A few days ago I posted about keeping the honeymoon alive in
our marriages and made a couple of recommendations for other ways to show your
spouse love in addition to physical intimacy. There is another way to keep
things fun and fresh that I wanted to dedicate one whole post to, and that is
continuing to date your spouse long after you say “I do”.
Dating your spouse is one of the best ways to keep the
honeymoon alive. I think a lot of us lose interest in continuing to learn about
our spouse after a while because we think we are aware of everything there is
to know about them already, and once you add kiddos to the equation, we have a
plethora of distractions. Sometimes we soon forget that we need to make alone time
with our spouse to reconnect and continue building upon our relationship.
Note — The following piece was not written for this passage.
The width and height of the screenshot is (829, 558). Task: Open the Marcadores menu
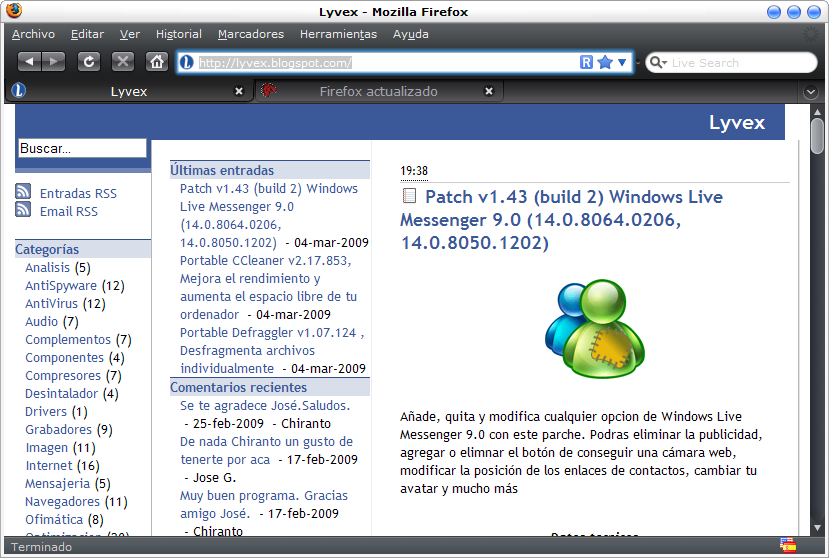click(250, 34)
I can tell you from experience that when Anthony and I go on
a date, we have the best time reconnecting and end up having some great
conversations over dinner and wine. (We actually prefer to go to dinner over a
movie so that we can talk.) We eat and converse and compliment one another
on looking nice. (I can’t lie...Hearing Anthony tell me, “You are
breathtakingly beautiful” never gets old). Afterwards, we usually hit up a
Starbucks before going home and continue our conversation. We’ve talked about
childhood, faith, family, politics, and school days. You can never learn too
much about your spouse, especially since we’re constantly changing as a couple
and as individuals. There really is nothing quite like breaking bread together,
going over the details of your life with a fine toothed comb, and reliving the special moments that
you’ve had together as a couple. It’s a great way to stoke the fire.
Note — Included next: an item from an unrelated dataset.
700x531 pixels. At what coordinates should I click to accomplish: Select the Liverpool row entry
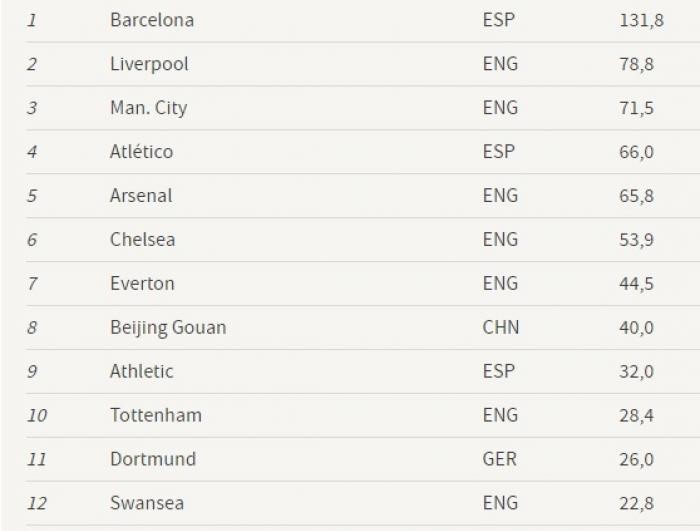pyautogui.click(x=149, y=64)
While getting all dressed up and hitting the town can be a
lot of fun, sometimes money can be an issue. When we were first married, we
didn’t have a whole lot of money. I would suspect that would be the case for
most newlyweds. We would go out to dinner or a movie every now and again, but
some of our best dates were at home. When we lived in Las Vegas, our apartment
had a little porch with a table and two chairs. We’d sit out there with
candlelight, some music playing in the background, a plate of fries or tater
tots and Electronic Battleship. After Aidan went to bed, we had the absolute
best time trying to beat each other. All of the smack talk and playful banter
made for some really fun evenings…And beating the snot out of my
ultra-competitive husband was always icing on the cake! Another romantic and
inexpensive date is to pick up a bottle of wine, put on some tunes, and find a
nice spot to star gaze. We’ve done this on occasion in our own backyard, and
let me tell you, it makes for some very romantic evenings. If you’ve never
danced out under the stars, you’re missing out. Don’t ever let the lack of
funds discourage you from utilizing what you already have at home to
create a perfect evening together.
Whether you have a flexible budget to splurge on a romantic
evening out or if you have to count your pennies and plan for a romantic night
in, either way, you can still have some much needed alone time with your spouse
and continue to pursue them just like you did before you got married. Guys, I encourage you to take the
initiative and plan a romantic evening for your wife. Maybe even get creative
and pick an activity other than dinner or a movie. Us girls like to feel like
our guys are still trying to chase and impress us. Be a gentleman by opening
doors and pull out her chair. Stand up when she excuses herself from the table.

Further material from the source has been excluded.